- _PROBLEM_: Retype the complete listing exactly as it appears.

- _LISTED ENTRIES_:
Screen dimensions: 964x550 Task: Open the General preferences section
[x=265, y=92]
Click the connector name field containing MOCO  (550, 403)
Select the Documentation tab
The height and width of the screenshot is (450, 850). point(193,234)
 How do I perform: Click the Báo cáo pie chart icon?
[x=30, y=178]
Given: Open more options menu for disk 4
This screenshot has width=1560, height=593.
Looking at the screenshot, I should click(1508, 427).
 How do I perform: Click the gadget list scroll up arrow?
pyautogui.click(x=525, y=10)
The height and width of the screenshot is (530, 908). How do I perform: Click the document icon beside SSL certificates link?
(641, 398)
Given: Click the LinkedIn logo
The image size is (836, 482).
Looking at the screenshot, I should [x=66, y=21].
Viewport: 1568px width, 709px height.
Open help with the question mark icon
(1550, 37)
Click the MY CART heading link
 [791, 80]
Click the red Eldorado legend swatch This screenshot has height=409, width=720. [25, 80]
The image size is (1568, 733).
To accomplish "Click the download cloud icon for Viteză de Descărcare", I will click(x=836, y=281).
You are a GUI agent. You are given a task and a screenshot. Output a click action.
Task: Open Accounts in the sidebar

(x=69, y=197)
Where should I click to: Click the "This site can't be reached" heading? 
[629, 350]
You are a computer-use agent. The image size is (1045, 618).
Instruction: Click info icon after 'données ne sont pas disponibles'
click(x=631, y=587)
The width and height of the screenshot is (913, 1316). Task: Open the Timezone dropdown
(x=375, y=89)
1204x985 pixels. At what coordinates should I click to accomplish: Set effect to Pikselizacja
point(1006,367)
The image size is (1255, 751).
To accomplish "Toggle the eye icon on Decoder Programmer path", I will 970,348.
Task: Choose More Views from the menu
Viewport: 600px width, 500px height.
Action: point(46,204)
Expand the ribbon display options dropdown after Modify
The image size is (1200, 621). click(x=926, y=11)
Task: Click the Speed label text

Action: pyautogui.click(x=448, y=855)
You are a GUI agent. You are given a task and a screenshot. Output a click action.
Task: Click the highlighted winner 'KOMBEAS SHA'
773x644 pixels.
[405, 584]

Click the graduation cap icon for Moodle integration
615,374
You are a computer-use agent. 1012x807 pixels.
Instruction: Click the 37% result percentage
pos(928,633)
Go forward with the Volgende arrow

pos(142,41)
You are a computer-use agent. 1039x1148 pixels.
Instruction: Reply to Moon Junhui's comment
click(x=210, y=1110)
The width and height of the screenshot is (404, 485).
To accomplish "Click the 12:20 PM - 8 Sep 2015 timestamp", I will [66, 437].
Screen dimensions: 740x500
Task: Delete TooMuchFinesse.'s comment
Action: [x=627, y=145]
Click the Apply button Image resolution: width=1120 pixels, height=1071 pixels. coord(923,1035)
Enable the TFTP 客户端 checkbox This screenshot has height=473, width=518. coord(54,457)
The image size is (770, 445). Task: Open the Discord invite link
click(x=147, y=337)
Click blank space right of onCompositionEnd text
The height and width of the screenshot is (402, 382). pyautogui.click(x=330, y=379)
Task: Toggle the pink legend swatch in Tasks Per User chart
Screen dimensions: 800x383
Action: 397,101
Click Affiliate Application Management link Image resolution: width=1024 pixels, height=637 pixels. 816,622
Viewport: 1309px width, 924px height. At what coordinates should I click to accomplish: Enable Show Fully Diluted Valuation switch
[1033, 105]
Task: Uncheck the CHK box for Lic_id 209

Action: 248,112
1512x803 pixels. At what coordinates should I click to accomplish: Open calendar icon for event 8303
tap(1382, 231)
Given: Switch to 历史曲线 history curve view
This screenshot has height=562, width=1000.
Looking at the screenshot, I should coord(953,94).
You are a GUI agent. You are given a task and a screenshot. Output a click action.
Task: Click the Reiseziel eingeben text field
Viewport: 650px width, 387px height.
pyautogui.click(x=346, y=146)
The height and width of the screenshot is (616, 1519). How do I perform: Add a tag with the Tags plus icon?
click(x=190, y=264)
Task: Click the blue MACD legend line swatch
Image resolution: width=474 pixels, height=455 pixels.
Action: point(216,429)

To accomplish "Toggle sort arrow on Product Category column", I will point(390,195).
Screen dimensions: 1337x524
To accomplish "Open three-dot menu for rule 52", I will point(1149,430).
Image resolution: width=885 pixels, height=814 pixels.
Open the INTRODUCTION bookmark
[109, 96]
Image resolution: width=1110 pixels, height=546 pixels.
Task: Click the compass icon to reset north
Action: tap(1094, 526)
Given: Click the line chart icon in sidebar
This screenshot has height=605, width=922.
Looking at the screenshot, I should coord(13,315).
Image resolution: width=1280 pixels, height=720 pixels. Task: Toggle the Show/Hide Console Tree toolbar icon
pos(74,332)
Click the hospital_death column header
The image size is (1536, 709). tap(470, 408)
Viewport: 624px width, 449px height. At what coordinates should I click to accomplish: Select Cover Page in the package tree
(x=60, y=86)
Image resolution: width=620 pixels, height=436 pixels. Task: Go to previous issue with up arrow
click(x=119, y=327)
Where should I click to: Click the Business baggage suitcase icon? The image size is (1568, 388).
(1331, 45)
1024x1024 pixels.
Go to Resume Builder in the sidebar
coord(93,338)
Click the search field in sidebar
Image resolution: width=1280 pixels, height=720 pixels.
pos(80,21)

- _ANSWER TO THIS EXERCISE_:
Screen dimensions: 964x550 Task: Open the General preferences section
[x=265, y=92]
Click the connector name field containing MOCO  (550, 403)
Select the Documentation tab
The height and width of the screenshot is (450, 850). point(193,234)
 How do I perform: Click the Báo cáo pie chart icon?
[x=30, y=178]
Given: Open more options menu for disk 4
This screenshot has width=1560, height=593.
Looking at the screenshot, I should click(1508, 427).
 How do I perform: Click the gadget list scroll up arrow?
pyautogui.click(x=525, y=10)
The height and width of the screenshot is (530, 908). How do I perform: Click the document icon beside SSL certificates link?
(641, 398)
Given: Click the LinkedIn logo
The image size is (836, 482).
Looking at the screenshot, I should [x=66, y=21].
Viewport: 1568px width, 709px height.
Open help with the question mark icon
(1550, 37)
Click the MY CART heading link
 [791, 80]
Click the red Eldorado legend swatch This screenshot has height=409, width=720. [25, 80]
The image size is (1568, 733).
To accomplish "Click the download cloud icon for Viteză de Descărcare", I will click(x=836, y=281).
You are a GUI agent. You are given a task and a screenshot. Output a click action.
Task: Open Accounts in the sidebar

(x=69, y=197)
Where should I click to: Click the "This site can't be reached" heading? 
[629, 350]
You are a computer-use agent. The image size is (1045, 618).
Instruction: Click info icon after 'données ne sont pas disponibles'
click(x=631, y=587)
The width and height of the screenshot is (913, 1316). Task: Open the Timezone dropdown
(x=375, y=89)
1204x985 pixels. At what coordinates should I click to accomplish: Set effect to Pikselizacja
point(1006,367)
The image size is (1255, 751).
To accomplish "Toggle the eye icon on Decoder Programmer path", I will 970,348.
Task: Choose More Views from the menu
Viewport: 600px width, 500px height.
Action: point(46,204)
Expand the ribbon display options dropdown after Modify
The image size is (1200, 621). click(x=926, y=11)
Task: Click the Speed label text

Action: pyautogui.click(x=448, y=855)
You are a GUI agent. You are given a task and a screenshot. Output a click action.
Task: Click the highlighted winner 'KOMBEAS SHA'
773x644 pixels.
[405, 584]

Click the graduation cap icon for Moodle integration
615,374
You are a computer-use agent. 1012x807 pixels.
Instruction: Click the 37% result percentage
pos(928,633)
Go forward with the Volgende arrow

pos(142,41)
You are a computer-use agent. 1039x1148 pixels.
Instruction: Reply to Moon Junhui's comment
click(x=210, y=1110)
The width and height of the screenshot is (404, 485).
To accomplish "Click the 12:20 PM - 8 Sep 2015 timestamp", I will [66, 437].
Screen dimensions: 740x500
Task: Delete TooMuchFinesse.'s comment
Action: [x=627, y=145]
Click the Apply button Image resolution: width=1120 pixels, height=1071 pixels. coord(923,1035)
Enable the TFTP 客户端 checkbox This screenshot has height=473, width=518. coord(54,457)
The image size is (770, 445). Task: Open the Discord invite link
click(x=147, y=337)
Click blank space right of onCompositionEnd text
The height and width of the screenshot is (402, 382). pyautogui.click(x=330, y=379)
Task: Toggle the pink legend swatch in Tasks Per User chart
Screen dimensions: 800x383
Action: 397,101
Click Affiliate Application Management link Image resolution: width=1024 pixels, height=637 pixels. 816,622
Viewport: 1309px width, 924px height. At what coordinates should I click to accomplish: Enable Show Fully Diluted Valuation switch
[1033, 105]
Task: Uncheck the CHK box for Lic_id 209

Action: 248,112
1512x803 pixels. At what coordinates should I click to accomplish: Open calendar icon for event 8303
tap(1382, 231)
Given: Switch to 历史曲线 history curve view
This screenshot has height=562, width=1000.
Looking at the screenshot, I should coord(953,94).
You are a GUI agent. You are given a task and a screenshot. Output a click action.
Task: Click the Reiseziel eingeben text field
Viewport: 650px width, 387px height.
pyautogui.click(x=346, y=146)
The height and width of the screenshot is (616, 1519). How do I perform: Add a tag with the Tags plus icon?
click(x=190, y=264)
Task: Click the blue MACD legend line swatch
Image resolution: width=474 pixels, height=455 pixels.
Action: point(216,429)

To accomplish "Toggle sort arrow on Product Category column", I will point(390,195).
Screen dimensions: 1337x524
To accomplish "Open three-dot menu for rule 52", I will point(1149,430).
Image resolution: width=885 pixels, height=814 pixels.
Open the INTRODUCTION bookmark
[109, 96]
Image resolution: width=1110 pixels, height=546 pixels.
Task: Click the compass icon to reset north
Action: tap(1094, 526)
Given: Click the line chart icon in sidebar
This screenshot has height=605, width=922.
Looking at the screenshot, I should coord(13,315).
Image resolution: width=1280 pixels, height=720 pixels. Task: Toggle the Show/Hide Console Tree toolbar icon
pos(74,332)
Click the hospital_death column header
The image size is (1536, 709). tap(470, 408)
Viewport: 624px width, 449px height. At what coordinates should I click to accomplish: Select Cover Page in the package tree
(x=60, y=86)
Image resolution: width=620 pixels, height=436 pixels. Task: Go to previous issue with up arrow
click(x=119, y=327)
Where should I click to: Click the Business baggage suitcase icon? The image size is (1568, 388).
(1331, 45)
1024x1024 pixels.
Go to Resume Builder in the sidebar
coord(93,338)
Click the search field in sidebar
Image resolution: width=1280 pixels, height=720 pixels.
pos(80,21)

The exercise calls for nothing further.